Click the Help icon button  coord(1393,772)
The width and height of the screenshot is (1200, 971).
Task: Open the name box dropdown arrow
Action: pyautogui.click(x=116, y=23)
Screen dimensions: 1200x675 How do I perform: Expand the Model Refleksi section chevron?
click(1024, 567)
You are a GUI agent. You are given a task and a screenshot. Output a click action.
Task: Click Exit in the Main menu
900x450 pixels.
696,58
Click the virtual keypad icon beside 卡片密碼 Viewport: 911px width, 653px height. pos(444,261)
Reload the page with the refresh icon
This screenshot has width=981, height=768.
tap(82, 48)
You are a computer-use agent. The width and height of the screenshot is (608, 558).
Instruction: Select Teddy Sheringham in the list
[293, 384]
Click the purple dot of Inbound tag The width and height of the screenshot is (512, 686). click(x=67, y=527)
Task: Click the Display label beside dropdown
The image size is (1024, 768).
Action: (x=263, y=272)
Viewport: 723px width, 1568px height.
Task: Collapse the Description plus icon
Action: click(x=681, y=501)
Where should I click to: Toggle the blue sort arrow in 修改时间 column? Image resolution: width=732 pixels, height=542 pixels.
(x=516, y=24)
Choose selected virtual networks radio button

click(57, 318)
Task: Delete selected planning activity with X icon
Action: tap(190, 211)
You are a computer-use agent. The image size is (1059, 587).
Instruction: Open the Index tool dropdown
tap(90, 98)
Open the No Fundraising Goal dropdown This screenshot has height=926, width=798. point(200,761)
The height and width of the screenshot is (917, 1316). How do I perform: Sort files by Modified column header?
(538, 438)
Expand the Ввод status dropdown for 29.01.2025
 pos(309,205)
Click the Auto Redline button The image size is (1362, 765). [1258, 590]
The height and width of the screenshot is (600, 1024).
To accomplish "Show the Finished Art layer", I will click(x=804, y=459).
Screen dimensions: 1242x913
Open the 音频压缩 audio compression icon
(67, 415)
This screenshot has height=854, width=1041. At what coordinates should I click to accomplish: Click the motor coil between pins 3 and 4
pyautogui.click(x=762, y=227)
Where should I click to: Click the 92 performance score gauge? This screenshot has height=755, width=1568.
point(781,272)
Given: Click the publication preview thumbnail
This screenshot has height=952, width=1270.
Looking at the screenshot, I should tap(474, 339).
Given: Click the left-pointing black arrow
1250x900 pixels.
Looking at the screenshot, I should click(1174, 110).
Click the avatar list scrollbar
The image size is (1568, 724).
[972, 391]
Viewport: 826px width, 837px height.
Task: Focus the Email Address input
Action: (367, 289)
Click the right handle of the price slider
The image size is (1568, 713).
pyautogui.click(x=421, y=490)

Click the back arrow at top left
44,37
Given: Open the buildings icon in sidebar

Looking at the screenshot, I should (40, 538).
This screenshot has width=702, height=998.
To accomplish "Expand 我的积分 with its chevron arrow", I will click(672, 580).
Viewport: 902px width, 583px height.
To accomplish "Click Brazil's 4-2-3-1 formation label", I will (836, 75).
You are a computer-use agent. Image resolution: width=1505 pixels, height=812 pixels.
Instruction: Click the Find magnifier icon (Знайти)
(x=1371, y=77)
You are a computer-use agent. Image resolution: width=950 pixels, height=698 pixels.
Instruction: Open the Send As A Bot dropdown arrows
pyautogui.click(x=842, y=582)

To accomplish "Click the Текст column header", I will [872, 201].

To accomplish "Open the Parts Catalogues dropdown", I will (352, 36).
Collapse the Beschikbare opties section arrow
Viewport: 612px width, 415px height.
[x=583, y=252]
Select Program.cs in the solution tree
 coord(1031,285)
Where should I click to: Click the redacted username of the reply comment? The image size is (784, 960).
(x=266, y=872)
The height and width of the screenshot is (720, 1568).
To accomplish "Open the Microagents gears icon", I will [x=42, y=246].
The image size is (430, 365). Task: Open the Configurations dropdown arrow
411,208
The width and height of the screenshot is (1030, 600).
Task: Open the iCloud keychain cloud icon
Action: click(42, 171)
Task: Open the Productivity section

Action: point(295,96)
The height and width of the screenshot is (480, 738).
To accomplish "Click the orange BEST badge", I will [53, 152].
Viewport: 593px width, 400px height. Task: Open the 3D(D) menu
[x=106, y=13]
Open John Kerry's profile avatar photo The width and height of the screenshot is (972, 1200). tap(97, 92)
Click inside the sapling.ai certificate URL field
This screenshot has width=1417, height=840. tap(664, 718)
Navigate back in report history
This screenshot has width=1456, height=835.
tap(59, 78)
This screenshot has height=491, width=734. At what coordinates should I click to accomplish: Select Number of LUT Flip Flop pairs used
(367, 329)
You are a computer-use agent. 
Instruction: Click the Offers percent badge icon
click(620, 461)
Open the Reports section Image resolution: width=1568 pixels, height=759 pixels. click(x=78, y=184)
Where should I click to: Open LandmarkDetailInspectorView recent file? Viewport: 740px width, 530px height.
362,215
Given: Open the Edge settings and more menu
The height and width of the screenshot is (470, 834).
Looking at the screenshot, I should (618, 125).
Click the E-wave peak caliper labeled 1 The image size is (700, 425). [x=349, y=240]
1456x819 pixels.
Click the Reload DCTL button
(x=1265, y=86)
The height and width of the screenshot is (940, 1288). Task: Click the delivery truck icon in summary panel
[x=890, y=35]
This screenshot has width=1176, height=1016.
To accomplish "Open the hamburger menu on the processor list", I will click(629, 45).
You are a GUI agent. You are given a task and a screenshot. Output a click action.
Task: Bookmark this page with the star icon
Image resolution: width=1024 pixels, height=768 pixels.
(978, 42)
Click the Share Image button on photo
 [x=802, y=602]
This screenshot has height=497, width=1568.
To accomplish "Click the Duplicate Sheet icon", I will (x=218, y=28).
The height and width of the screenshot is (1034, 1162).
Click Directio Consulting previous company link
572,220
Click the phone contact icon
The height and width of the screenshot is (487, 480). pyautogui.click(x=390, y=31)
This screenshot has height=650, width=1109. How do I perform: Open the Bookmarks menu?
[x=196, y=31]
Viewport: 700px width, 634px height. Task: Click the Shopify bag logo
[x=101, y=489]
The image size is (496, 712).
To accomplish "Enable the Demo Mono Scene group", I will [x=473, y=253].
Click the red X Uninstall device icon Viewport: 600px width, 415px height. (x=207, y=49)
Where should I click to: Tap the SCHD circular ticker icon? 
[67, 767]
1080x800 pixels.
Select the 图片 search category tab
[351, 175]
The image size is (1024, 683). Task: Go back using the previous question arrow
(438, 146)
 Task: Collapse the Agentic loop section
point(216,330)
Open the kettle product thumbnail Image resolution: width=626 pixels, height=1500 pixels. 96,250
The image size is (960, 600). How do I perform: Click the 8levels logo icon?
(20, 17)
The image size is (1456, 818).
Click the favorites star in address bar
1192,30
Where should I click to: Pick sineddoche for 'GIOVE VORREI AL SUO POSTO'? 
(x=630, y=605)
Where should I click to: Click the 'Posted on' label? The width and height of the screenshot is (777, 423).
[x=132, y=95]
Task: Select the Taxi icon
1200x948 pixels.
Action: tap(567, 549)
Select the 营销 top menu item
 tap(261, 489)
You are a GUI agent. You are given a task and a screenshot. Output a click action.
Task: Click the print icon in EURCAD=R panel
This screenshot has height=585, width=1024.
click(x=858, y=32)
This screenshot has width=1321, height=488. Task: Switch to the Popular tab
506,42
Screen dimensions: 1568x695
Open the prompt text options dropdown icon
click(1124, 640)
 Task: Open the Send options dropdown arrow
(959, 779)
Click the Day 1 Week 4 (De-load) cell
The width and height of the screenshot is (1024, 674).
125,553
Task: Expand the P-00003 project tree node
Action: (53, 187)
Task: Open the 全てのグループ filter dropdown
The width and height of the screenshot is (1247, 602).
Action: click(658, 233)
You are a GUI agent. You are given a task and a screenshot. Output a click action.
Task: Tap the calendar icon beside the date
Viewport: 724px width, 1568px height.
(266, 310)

════

● **Exercise instructions**: Copy out, from the listing above, every line that contains the string "beside".

● **Your response**:
Click the virtual keypad icon beside 卡片密碼 Viewport: 911px width, 653px height. pos(444,261)
Task: Click the Display label beside dropdown
Task: Tap the calendar icon beside the date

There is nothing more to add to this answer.